É conhecida a frase, “decisão judicial não se discute, cumprese”.
Mas, o que fazer quando a Justiça — especialmente a Suprema Corte — não decide? Quando não se sabe o que cumprir? É exatamente esta a situação das eleições brasileiras em 2010. Faltando menos de duas semanas para o segundo turno, a dúvida crucial permanece.
Afinal, a Lei da Ficha Limpa vale ou não para estas eleições? A resposta, que só o Supremo Tribunal Federal (STF) pode oferecer, está sendo aguardada ansiosamente.
Em conjunto, os enrolados com a Ficha Limpa obtiveram cerca de nove milhões de votos, aproximadamente 10% do total computado no dia 3 de outubro.
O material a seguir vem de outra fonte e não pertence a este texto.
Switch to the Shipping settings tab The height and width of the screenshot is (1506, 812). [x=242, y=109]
A princípio, esses votos são nulos. Entretanto, se a Ficha Limpa não valer para este pleito, esses votos serão validados, alterando os resultados eleitorais em diversas unidades da federação.
Em três estados (Amapá, Pará e Paraíba) a escolha dos senadores foi parar no tapetão. No Amapá e na Paraíba, entre os mais votados estão João Capiberibe (PSB) e Cássio Cunha Lima (PSDB), que concorreram apesar dos registros indeferidos.
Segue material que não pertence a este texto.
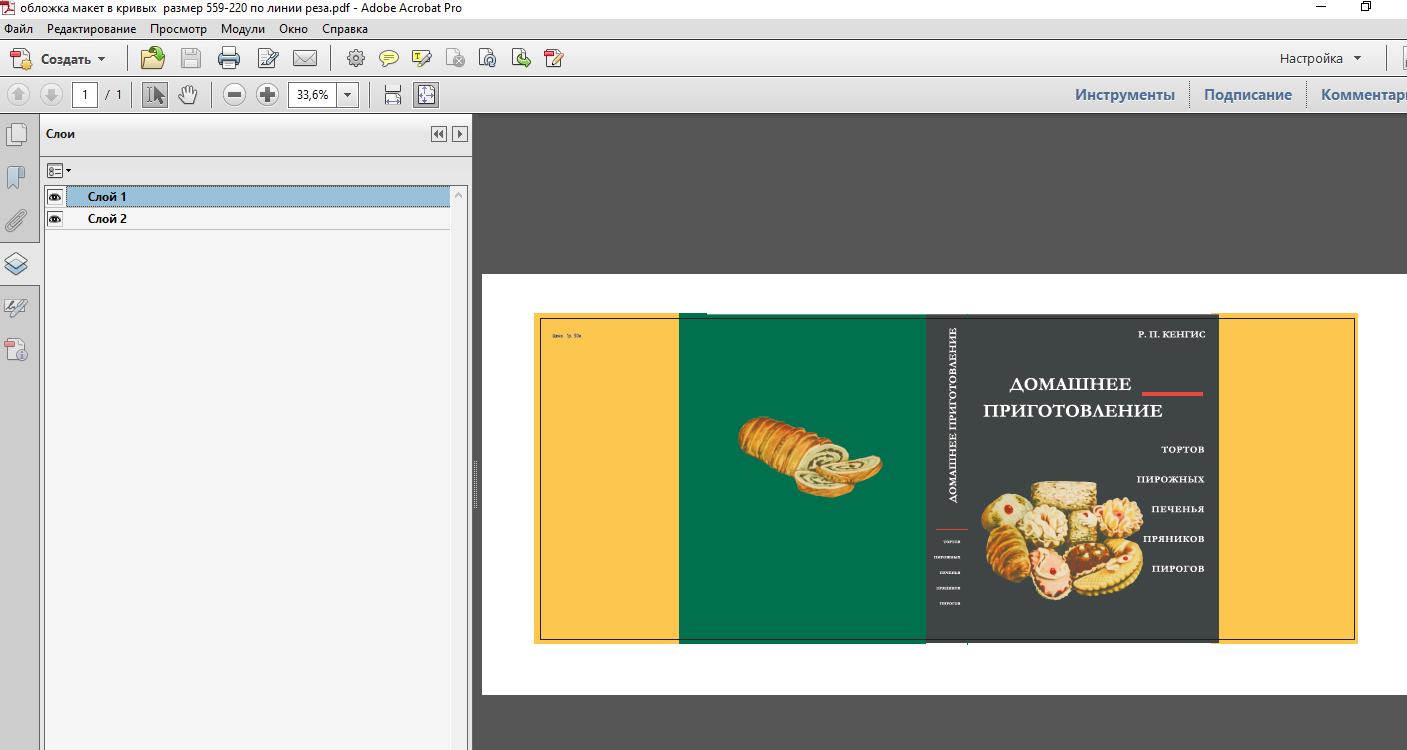1407x750 pixels.
Task: Activate the Hand pan tool
Action: (188, 95)
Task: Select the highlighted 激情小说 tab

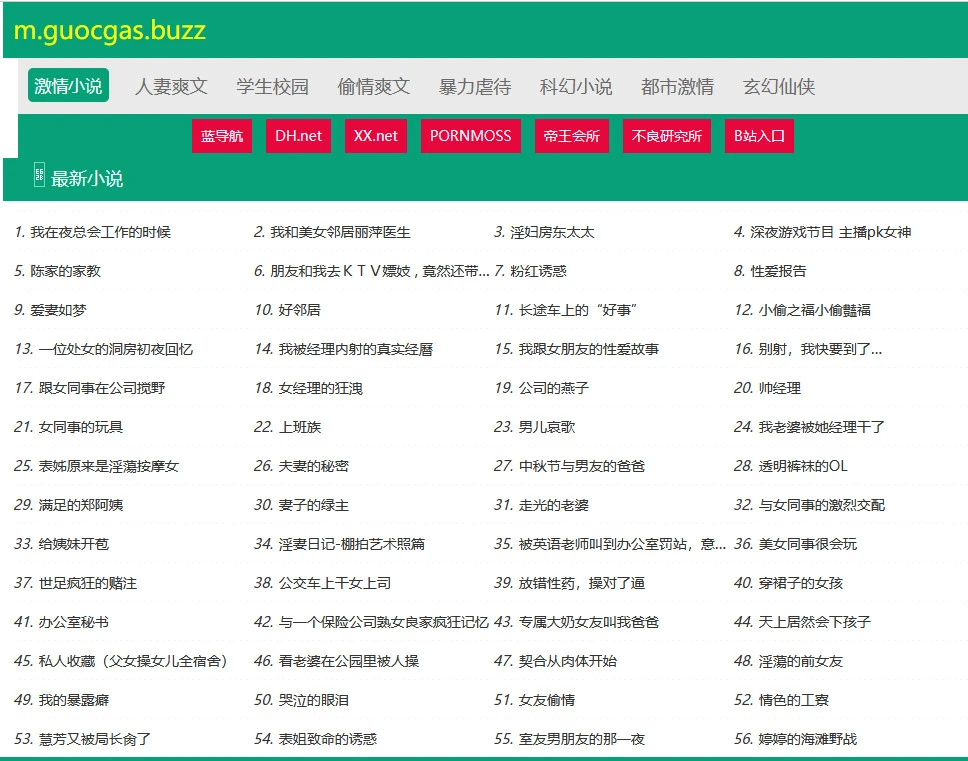Action: click(68, 86)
No Pará, o rolo é maior. Jader Barbalho (PMDB) foi o segundo mais votado, mas tal como o terceiro colocado, Paulo Rocha (PT), é considerado ficha suja. Assim, o beneficiado seria o quarto mais votado, Marinor Brito, do PSOL.
No Rio de Janeiro, a confusão é semelhante.
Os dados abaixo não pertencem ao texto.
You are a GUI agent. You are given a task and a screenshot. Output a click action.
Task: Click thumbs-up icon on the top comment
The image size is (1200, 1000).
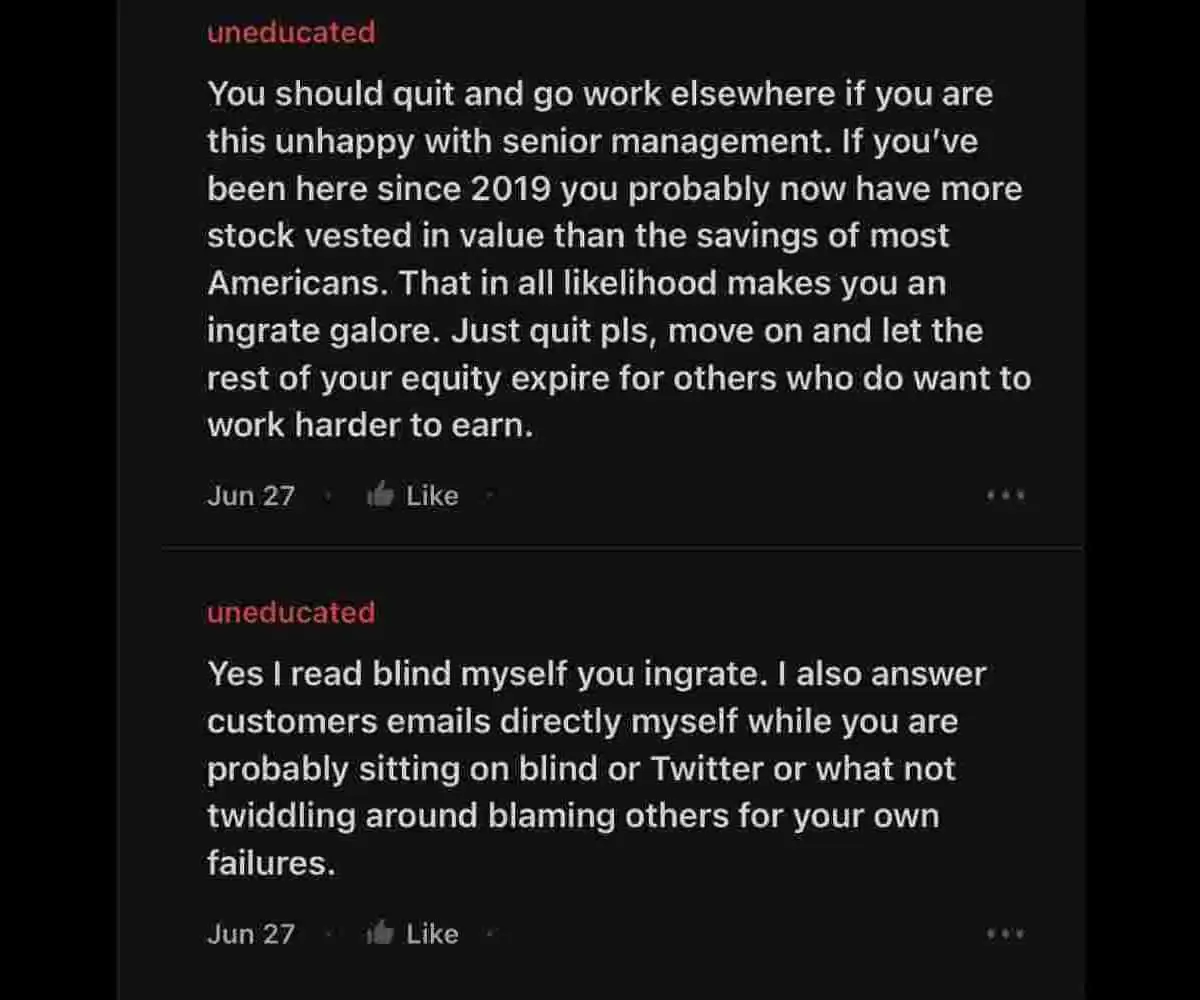[x=380, y=495]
O deputado Garotinho (PR), que obteve 694.862 votos, disputou as eleições graças a uma liminar que impediu o indeferimento da sua candidatura. Desta forma, se a Ficha Limpa valer em 2010, os votos recebidos serão anulados. Os vários deputados que vieram a reboque dessa votação expressiva cairão fora, alterando a bancada do estado.
Em São Paulo o caso é inverso. Se a Ficha Limpa não valer este ano, Paulo Maluf (PP), que disputou a eleição com registro indeferido, estará eleito e arrastará para o Congresso outros parlamentares, modificando o cálculo dos deputados paulistas.
Diante desse caos, a quem apelar? Ao bispo? Na realidade, até a Conferência Nacional dos Bispos do Brasil (CNBB) já se manifestou a favor da validade da lei, sem que o fato tenha sensibilizado metade dos ministros do STF. Com a indefinição, mesmo após o segundo turno não se saberá quais foram, de fato e de direito, os eleitos. Mal comparando, é como se em um jogo de futebol o tempo regulamentar terminasse sem que o juiz tivesse decidido se houve ou não um pênalti no primeiro tempo.
Para agravar, há outros casos que precisam ser julgados e nada têm a ver com a Lei da Ficha Limpa. O principal exemplo é a eleição do Tiririca (PR), que se for analfabeto sequer poderia ter se candidatado. A sua votação de 1,3 milhão de votos elegeu outros três deputados, que ficam na berlinda até que o palhaço prove que sabe ler e escrever.
No que diz respeito ao STF, os ministros divergem entre duas correntes interpretativas do Direito.
Para alguns, jus positivistas kelsianos, a letra da lei é tudo, acima inclusive da suposta Justiça. Desconsideram que o texto legal pode ter sido escrito com a deliberada intenção de subverter o que é justo, tal como aconteceu com as leis alemãs criadas à época de Hitler. Tempos depois, a história mostrou que o legal foi injusto e positivou, naquela ocasião, o absurdo.
No limite do tempo, a Corte Maior terá que acordar entre a letra e o espírito da lei. Nada parece mais relevante atualmente sob os pontos de vista eleitoral e judicial.
Como o STF está com apenas dez ministros — o presidente Lula ainda não indicou o substituto do ministro Eros Grau, que se aposentou em agosto — os dez membros do colegiado precisam resolver, com urgência, se valem ou não os milhões de votos em discussão. O clássico 5 a 5 terá que ser decidido na prorrogação. Nem que seja no cara ou coroa.
No caso das eleições dos papas, os cardeais ficam trancados cum clave (com chaves) até elegerem o novo sumo pontífice. Após a eleição, os votos são queimados em um forno especial da Capela Sistina, deixando escapar pela chaminé a fumaça branca, vista na Praça de São Pedro, como o anúncio definitivo da escolha do Santo Padre.
Para que as eleições deste ano sejam definitivamente concluídas, os brasileiros esperam — sobretudo os quase 2 milhões que assinaram o projeto de iniciativa popular transformado em lei — que o Supremo Tribunal Federal cumpra o seu papel, tornando visível em todo o país a fumaça do bom direito.